Avec 42% des patients atteints de la maladie d’Alzheimer en maison de retraite, les personnes âgées sont également confrontées au miroir de la démence, note le rapport. Cela me ferait peur de perdre la tête, de ne plus savoir ce que je dis : J’espère que je mourrai avant, s’inquiète une nonagénaire. Je m’enferme dans ma chambre pour ne pas l’entendre : c’est comme des loups. C’est insupportable quand il crie, dit une femme de 91 ans en parlant de son voisin de chambre.

Un miroir de la démence

Paradoxalement, la question de la fin de vie semble taboue. Un sujet inexistant, une question qui ne se pose pas et même la source d’un manque de discussion, note le rapport. Dans plus de la moitié des situations (53%), les résidents disent ne pas aborder la question de leur avenir avec leurs proches, tandis que 12% en parlent rarement, selon une autre enquête de l’ONFV.

Oh, tu sais, on en a parlé une fois. Ma fille me dit : Il ne faut pas parler de la mort, on vit, confie un octogénaire. Mais plus que la perspective de la fin, c’est l’idée de la mort lente et de la mauvaise mort, avec son cortège de souffrances et de traitements qui effraie. J’ai entendu mon voisin gémir longtemps avant de mourir : à quoi bon vivre encore un mois ou deux ? s’interroge un homme de 89 ans.

Ce silence laisse peu de place aux personnes âgées pour exprimer leurs dernières volontés. Seuls 5 % des résidents de maisons de retraite ont écrit leurs dernières volontés au cas où ils seraient incapables de le faire. Un tiers d’entre eux ont désigné une personne de confiance. Cependant, tous savent ce qu’ils veulent ou veulent éviter, comme être transféré d’un service à un autre ou mourir dans le couloir d’un service d’urgence, par exemple.
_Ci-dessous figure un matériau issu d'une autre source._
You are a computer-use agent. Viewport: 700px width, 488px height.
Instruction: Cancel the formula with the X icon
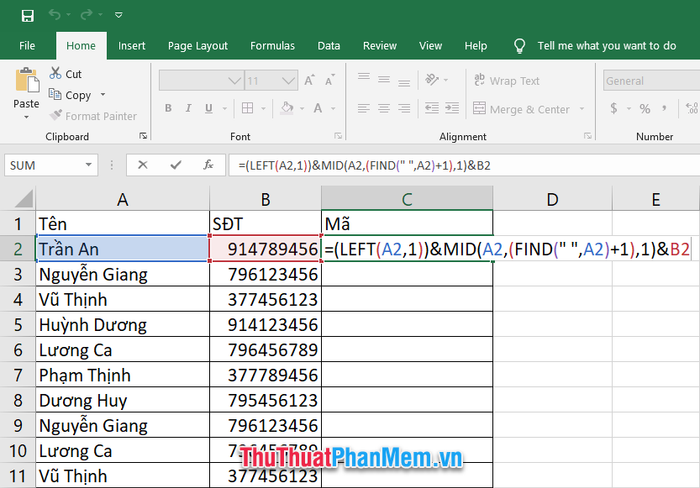coord(143,165)
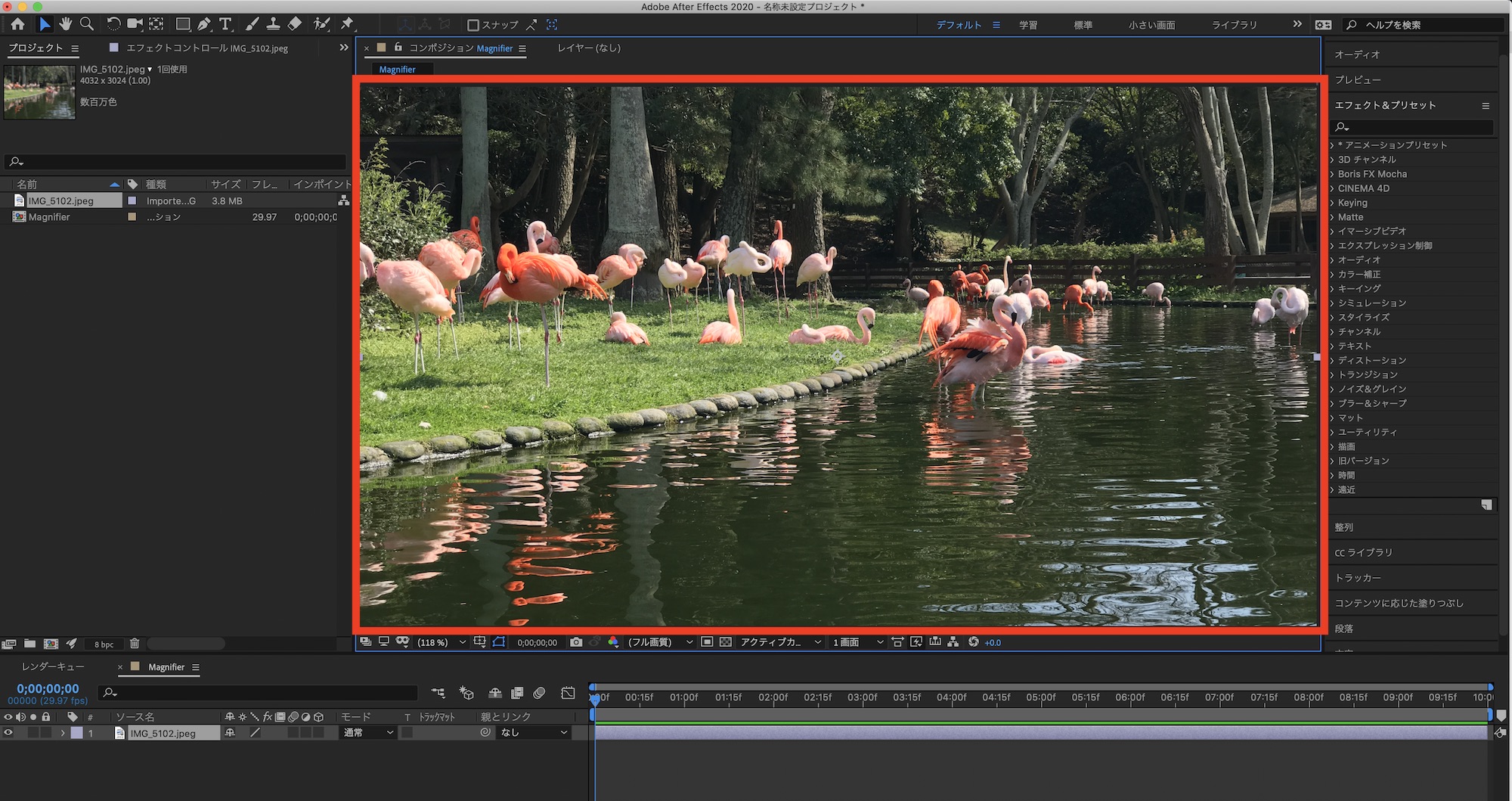Open the エフェクトコントロール IMG_5102.jpeg tab
1512x801 pixels.
pos(206,48)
personnes âgées abandonnés

Je suis allé trois fois à l’hôpital. Ils ne savaient pas ce qui n’allait pas chez moi, mais j’ai subi 15 à 20 tests sanguins, des scanners, une fibro, une coloscopie ? J’ai dit j’en ai assez, je ne veux pas qu’on me tripote comme ça, je ne veux pas de ça, détaille un habitant de 91 ans.

Je ne veux pas qu’on prolonge ma vie en me mettant sous oxygène. Non. Je veux qu’on me laisse mourir seule, déclare une septuagénaire. Toutes les 40 minutes, une personne âgée meurt aux urgences, 13 000 chaque année, déplore l’observatoire. Ces transferts, qui ne sont pas toujours souhaités et souvent médicalement injustifiés, pourraient être évités, affirme le rapport.

La simple présence d’une infirmière de nuit dans une maison de retraite permettrait d’éviter 18 000 de ces hospitalisations par an, selon l’ONFV. Ce n’est qu’une des nombreuses mesures nécessaires pour construire une véritable politique de la fin de vie en France.

*** L’étude qualitative a été réalisée auprès de 24 résidents d’Ehpad dans cinq établissements et auprès de 35 proches de résidents de ces mêmes établissements entre avril et septembre 2013.